Opinion

Frack film’s flim-flam

‘Promised Land,” a new movie from Matt Damon and John Krasinski, attacks fracking — a new way of getting oil and gas out of the ground, which has become the latest villain of the environmental movement.

Last week, I revealed the film’s co-writers, Damon and Krasinski, have gone to enormous lengths to twist the narrative to make American energy corporations the villain.

At the time, their efforts could be just passed off as just another Hollywood leftist fantasy to explain why the world is not how they think it should be.

But now a more sinister possibility has emerged. “Promised Land” is being financed by New Image Abu Dhabi — a company fully owned by the government of the United Arab Emirates.

The UAE is a small Arab kingdom with a spotty record on freedom-of-speech issues — and whose economy is completely dependent on selling oil and gas.
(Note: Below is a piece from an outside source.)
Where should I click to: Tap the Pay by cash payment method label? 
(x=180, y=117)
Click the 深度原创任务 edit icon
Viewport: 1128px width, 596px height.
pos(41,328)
The UAE stands to lose trillions of dollars if fracking leads to increasing energy independence for the United States and Europe, as many analysts predict.

News of the UAE’s involvement in funding a Hollywood anti-fracking movie has been greeted with surprise by media outlets on the right but almost complete silence from the mainstream media.

Their “see no evil, report no evil” stance would be a lot easier to swallow if they were consistent. But no.

“Won’t Back Down,” a film just released at the weekend, casts a cold eye on the union-dominated public-school system. Starring Oscar winner Viola Davis and Maggie Gyllenhaal, it is an emotional, heartwarming tale of parents succeeding against the odds.

But many reviewers have focused on attacking the funding for the film.

The NPR reviewer called it a “propaganda piece . . . from a conservative mogul.” Slate.com’s critic called it an “agenda-driven piece of crap . . . financed by conservative Christian billionairePhil Anschutz.”

Strange, next to the utter lack of curiosity about funding for “Promised Land.”

Let me be clear here: Getting financing to make a movie is a pain. One of my documentaries was mostly funded by a mining company, with full disclosure. For others, I’ve gone to private individuals (always naming them) as well as the BBC, CBC and Ireland’s RTE.

For my current project, FrackNation (a documentary to tell the truth about fracking), I used the Web site kickstarter, and returned any donations from oil or gas industry executives — precisely to avoid issues like the ones that ought to be raised now with Damon and Krasinski.

Until the media start applying consistent standards and asking difficult questions about that film’s funding, we’ll never know if Matt Damon has gone from producing works of art to a new, more sinister type of film — a very different “movie on demand.”

Phelim McAleer is a journalist and documentary filmmaker.